The uniqueness of Christian Baptism: homily for the Baptism of the Lord

Homily for the Baptism of the Lord (C)

Baptism of the Lord from “Praznicar,” Romanian, 19th century

Today’s readings use some artful cinematography.  Today we celebrate the Baptism of the Lord.  Our readings give us scenes before baptism and immediately after baptism, but they cut away so that we don’t see the baptisms.  This montage of before and after shots nonetheless serves to highlight the uniqueness of Christian baptism.  Luke cuts from John the Baptist’s preaching to Jesus praying after his baptism.  The Holy Spirit descends like a dove and a voice from heaven speaks to the Lord.  The scene is obviously meant to show approval for Jesus’ baptism at the hands of John.

The scene chosen today from Acts of the Apostles is also meant to put the stamp of divine approval on baptism.  To understand Peter’s words in the house of Cornelius, we need to remember the whole context of the chapter in which they occur, Acts 10.  The scene unfolds in the earliest days of the Church when there was still doubt about who could belong to the Church: was the message of Jesus directed only to Jews or were all people called to Christianity?  In Acts 10, the centurion Cornelius—a Roman, not a Jew—receives a vision that prompts him to call Peter to his house.  At the same time, Peter receives a vision in which he’s told to eat all of the animals that Jewish dietary laws consider forbidden.  The vision was not a marketing ploy for the pork and shellfish industry, but instead it ensured that Peter didn’t hesitate to go to a Gentile’s house when Cornelius’s servants came to find him.  At Cornelius’s house Peter preached the message that we hear today.  The word was sent to the Israelites, he says, but it was intended, as Isaiah prophesied in the first reading, “to bring forth justice to the nations,” in other words, to extend beyond Israel itself. 
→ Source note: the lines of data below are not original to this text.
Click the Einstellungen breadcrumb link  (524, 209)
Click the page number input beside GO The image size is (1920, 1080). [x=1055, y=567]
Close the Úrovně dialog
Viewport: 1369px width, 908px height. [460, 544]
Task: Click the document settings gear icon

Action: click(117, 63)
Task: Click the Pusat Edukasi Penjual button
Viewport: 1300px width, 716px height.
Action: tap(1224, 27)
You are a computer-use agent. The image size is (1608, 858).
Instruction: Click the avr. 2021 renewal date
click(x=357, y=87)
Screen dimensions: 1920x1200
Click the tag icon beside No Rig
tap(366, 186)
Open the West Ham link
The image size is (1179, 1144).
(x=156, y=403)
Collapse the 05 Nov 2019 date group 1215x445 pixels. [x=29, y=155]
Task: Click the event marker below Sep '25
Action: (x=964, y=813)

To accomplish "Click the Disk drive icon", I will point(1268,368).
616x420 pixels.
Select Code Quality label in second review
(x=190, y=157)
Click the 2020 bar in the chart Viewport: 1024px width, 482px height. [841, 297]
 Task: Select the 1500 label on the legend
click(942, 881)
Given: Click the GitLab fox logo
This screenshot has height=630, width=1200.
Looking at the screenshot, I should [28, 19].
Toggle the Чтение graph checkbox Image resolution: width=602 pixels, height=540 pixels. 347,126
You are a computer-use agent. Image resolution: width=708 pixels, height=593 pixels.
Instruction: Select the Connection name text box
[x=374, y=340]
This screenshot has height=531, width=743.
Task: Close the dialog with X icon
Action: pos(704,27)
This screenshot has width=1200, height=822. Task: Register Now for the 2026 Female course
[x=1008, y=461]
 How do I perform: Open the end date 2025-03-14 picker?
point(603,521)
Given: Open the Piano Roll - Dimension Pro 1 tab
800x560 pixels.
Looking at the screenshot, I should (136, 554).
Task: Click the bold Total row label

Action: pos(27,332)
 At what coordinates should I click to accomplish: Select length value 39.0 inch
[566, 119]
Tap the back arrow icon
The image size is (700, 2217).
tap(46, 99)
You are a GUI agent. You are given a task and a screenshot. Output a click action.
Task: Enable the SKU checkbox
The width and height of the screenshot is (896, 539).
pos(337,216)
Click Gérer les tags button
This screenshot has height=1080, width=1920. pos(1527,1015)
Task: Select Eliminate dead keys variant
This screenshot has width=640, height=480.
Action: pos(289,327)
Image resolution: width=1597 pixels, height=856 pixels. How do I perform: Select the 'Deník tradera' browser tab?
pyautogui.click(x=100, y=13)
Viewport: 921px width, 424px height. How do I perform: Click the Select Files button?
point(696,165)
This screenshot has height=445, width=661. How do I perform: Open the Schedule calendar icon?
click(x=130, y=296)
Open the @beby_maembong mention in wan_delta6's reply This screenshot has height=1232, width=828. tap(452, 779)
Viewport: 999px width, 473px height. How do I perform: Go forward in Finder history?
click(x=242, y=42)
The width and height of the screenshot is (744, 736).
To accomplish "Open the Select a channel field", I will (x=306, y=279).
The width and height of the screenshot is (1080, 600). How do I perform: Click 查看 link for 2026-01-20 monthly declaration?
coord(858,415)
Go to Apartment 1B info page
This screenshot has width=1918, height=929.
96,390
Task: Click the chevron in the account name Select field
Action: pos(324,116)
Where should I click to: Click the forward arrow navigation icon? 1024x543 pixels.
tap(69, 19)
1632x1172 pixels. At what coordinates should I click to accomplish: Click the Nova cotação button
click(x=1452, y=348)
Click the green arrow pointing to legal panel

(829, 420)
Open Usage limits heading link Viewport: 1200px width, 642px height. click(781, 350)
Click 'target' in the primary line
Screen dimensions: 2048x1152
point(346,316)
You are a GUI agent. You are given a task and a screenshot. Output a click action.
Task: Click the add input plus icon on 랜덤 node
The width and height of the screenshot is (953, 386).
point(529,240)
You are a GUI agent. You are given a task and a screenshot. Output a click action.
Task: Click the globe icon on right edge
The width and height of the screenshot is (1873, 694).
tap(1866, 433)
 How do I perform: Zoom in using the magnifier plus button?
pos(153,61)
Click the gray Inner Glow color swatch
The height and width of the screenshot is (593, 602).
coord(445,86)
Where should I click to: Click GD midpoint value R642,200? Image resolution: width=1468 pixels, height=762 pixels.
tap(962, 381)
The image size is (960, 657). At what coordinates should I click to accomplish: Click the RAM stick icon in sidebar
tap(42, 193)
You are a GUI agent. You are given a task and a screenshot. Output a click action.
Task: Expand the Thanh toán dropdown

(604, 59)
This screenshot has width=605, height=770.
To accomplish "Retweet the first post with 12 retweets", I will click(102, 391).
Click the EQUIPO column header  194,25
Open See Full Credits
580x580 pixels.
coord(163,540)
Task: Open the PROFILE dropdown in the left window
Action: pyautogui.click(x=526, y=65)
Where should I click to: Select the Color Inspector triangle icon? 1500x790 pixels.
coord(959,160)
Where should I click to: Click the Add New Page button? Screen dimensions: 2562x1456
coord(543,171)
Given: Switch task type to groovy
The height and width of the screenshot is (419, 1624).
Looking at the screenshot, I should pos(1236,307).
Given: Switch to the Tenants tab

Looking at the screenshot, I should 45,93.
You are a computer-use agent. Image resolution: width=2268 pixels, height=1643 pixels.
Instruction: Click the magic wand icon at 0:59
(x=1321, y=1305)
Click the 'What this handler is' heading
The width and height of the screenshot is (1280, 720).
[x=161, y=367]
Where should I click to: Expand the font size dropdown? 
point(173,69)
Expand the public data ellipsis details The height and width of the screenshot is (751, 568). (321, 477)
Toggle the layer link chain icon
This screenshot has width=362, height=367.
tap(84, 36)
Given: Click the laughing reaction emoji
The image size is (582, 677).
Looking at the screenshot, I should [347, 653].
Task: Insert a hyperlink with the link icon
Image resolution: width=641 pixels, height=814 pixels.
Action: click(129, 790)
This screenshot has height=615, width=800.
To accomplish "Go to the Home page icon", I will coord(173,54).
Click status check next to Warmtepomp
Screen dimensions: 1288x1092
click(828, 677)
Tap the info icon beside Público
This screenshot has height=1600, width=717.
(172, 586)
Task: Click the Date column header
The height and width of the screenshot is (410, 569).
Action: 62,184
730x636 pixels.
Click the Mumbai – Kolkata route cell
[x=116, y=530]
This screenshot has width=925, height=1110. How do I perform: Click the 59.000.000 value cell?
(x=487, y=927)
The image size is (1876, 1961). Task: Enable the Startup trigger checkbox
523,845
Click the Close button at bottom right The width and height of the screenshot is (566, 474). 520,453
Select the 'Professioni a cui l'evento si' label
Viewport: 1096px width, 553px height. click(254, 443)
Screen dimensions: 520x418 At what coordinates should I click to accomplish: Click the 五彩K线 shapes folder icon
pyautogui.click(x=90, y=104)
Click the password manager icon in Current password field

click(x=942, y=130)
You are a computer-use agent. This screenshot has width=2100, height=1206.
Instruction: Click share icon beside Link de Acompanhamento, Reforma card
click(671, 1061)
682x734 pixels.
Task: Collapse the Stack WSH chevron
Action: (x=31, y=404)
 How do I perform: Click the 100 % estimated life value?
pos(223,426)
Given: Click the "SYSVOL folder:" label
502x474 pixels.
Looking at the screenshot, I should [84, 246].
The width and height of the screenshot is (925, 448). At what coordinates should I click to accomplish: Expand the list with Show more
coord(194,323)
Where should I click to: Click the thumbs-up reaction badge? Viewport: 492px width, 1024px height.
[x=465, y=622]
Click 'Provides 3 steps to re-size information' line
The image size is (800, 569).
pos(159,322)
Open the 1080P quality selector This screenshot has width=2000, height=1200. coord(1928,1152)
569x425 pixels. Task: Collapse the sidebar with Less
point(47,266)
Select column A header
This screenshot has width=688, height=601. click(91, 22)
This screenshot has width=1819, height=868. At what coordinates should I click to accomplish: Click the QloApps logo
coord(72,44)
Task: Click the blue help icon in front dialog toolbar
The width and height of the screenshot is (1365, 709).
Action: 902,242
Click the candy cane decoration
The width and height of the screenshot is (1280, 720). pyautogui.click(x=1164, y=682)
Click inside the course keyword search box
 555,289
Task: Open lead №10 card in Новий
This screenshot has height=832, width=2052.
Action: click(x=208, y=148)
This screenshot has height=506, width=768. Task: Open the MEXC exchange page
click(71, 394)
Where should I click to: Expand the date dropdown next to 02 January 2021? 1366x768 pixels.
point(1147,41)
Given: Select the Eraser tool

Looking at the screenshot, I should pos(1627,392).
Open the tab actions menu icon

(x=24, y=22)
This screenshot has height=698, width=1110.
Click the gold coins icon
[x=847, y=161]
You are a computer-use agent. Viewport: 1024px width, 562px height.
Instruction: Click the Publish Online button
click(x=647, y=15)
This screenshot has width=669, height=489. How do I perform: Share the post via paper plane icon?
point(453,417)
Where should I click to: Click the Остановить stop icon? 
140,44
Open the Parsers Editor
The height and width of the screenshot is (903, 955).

What we unfortunately don’t read today is what happens next.  As if anyone missed the first several hints, the Holy Spirit descends on the people in Cornelius’s house, who begin to speak in tongues, and Peter says, “Can anyone forbid water for baptizing these people?” (Acts 10:47).  God’s will is that baptism should be conferred on Gentiles as well as Jews and that all nations should enter the Church, even Roman centurions.

Now if you were a medieval theologian, who spent your days raising difficulties about sacramental theology, the story of Cornelius’s baptism might provoke another question: if the Holy Spirit had already descended on everyone in Cornelius’s household, why did they even need to be baptized?  Isn’t getting the Holy Spirit the whole point of baptism?  And once you’ve got the Holy Spirit, doesn’t the ceremony become redundant?  If you remember from Matthew’s account of the baptism of Jesus, John the Baptist himself poses a similar question about the baptism of Jesus.  “I need to be baptized by you,” he says.  “Why do you come to me?” (Matt 3:4).